CIT Q3 EPS Beats Estimates; Commercial Finance, Business Capital Higher

CIT Group reported Q3/18 net income from continuing operations of $131 million or $1.15 per share compared to $139 million or $1.02 per share. The bank noted the increase from continuing operations excluded noteworthy items that reflect the decline in the average number of diluted common shares outstanding due to significant share repurchases over the past four quarters.

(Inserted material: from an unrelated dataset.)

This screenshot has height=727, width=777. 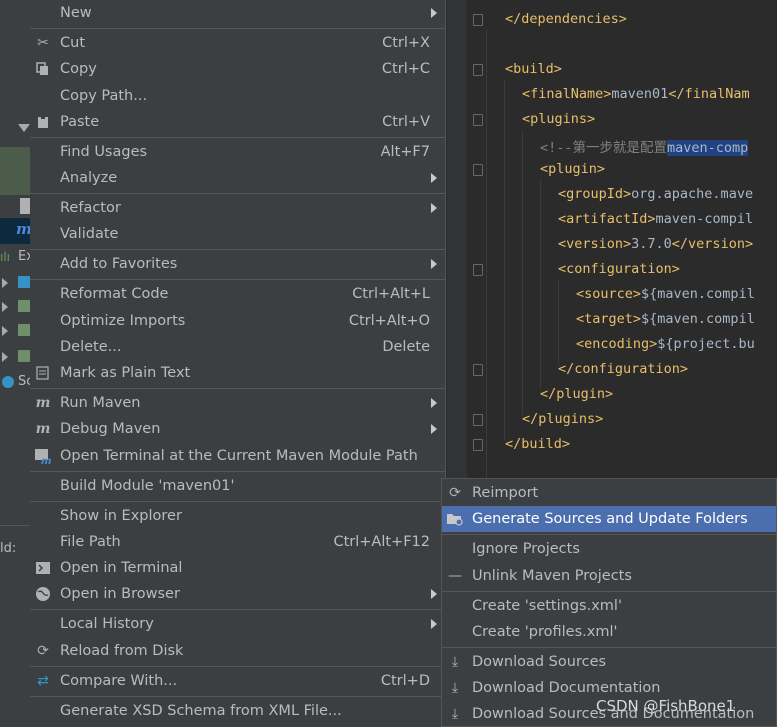 I want to click on menu-item-open-in-browser: Open in Browser, so click(x=238, y=594).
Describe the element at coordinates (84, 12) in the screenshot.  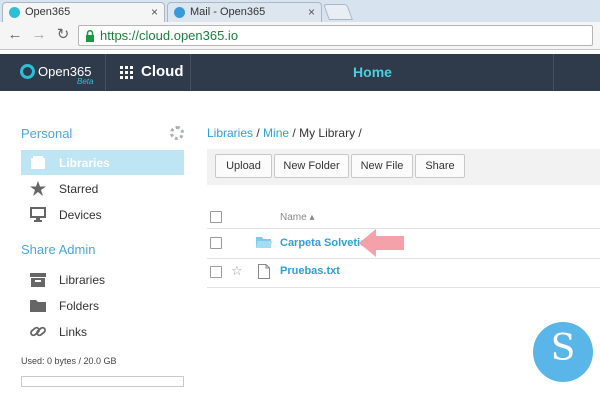
I see `browser-tab-open365: Open365 ×` at that location.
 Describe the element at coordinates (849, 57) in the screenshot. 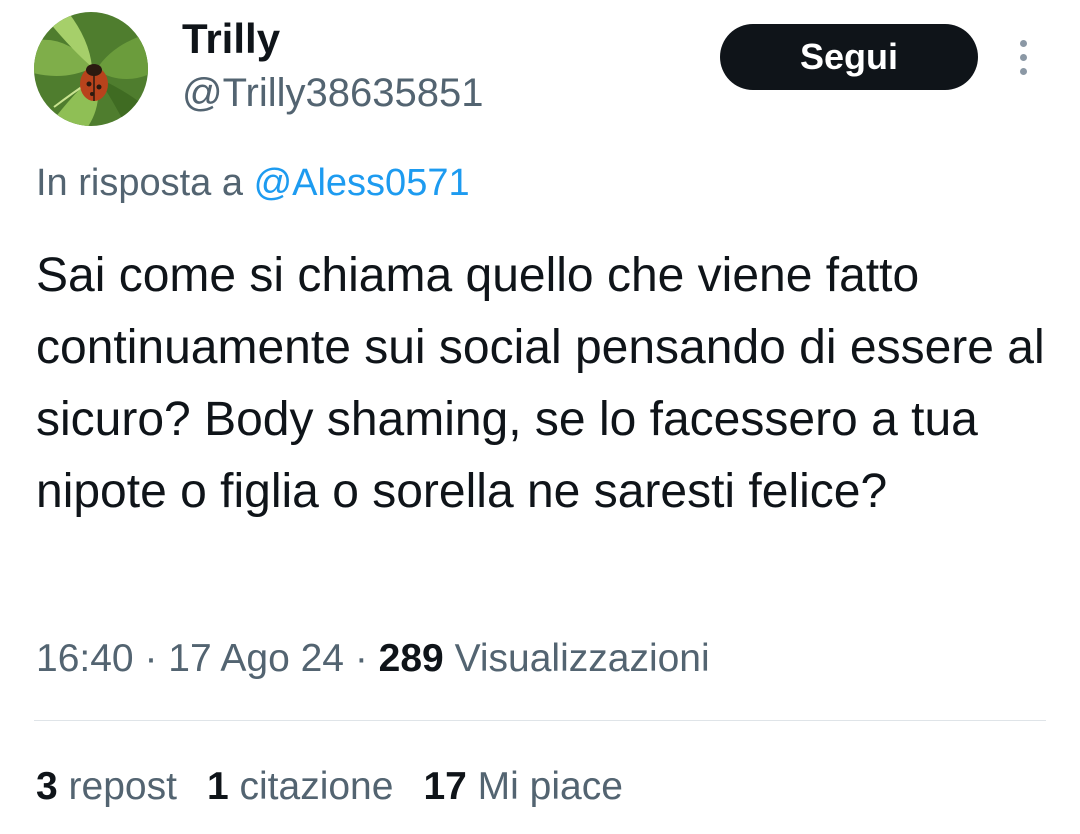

The following highlights were excerpted from the CIT news release:

  • Total Commercial Finance loans and leases at September 30, 2018 of $10,129.7 million were up 7.2% from $9,450.2 million a year earlier
  • Total Business Capital loans and leases at September 30, 2018 of $6,880.9 million were up 9.8% from $6,264.5 million a year earlier
  • Completed the sale of its European railcar leasing business (NACCO) on October 4. Use of net proceeds of $1.1 billion to include liability management actions, including the termination of the TRS, and return of capital to shareholders under the current share repurchase authorization
  • Expected sale of approximately $350 million of railcar assets to CIT Bank to enable more efficient deposit-based funding
  • In discontinued operations, Business Air loans and leases totaled $111 million, down from $134 million at June 30, 2018 and $218 million at September 30, 2017

“In the third quarter, we delivered strong performance in all areas of our strategic plan,” said CIT Chairwoman and CEO Ellen R. Alemany. “The average core loan and lease portfolio grew 8% year-over-year driven by strong originations as our strategic initiatives gained momentum. In addition, we made significant progress in reducing operating expenses, returning capital and driving greater funding efficiency through continued consumer deposit growth and the extension of debt maturities.”

Alemany continued, “In October, we completed the sale of the European rail business, which enabled us to initiate a series of liability management actions to further optimize our funding profile. Collectively, these efforts advance our plan to improve our return on tangible common equity.”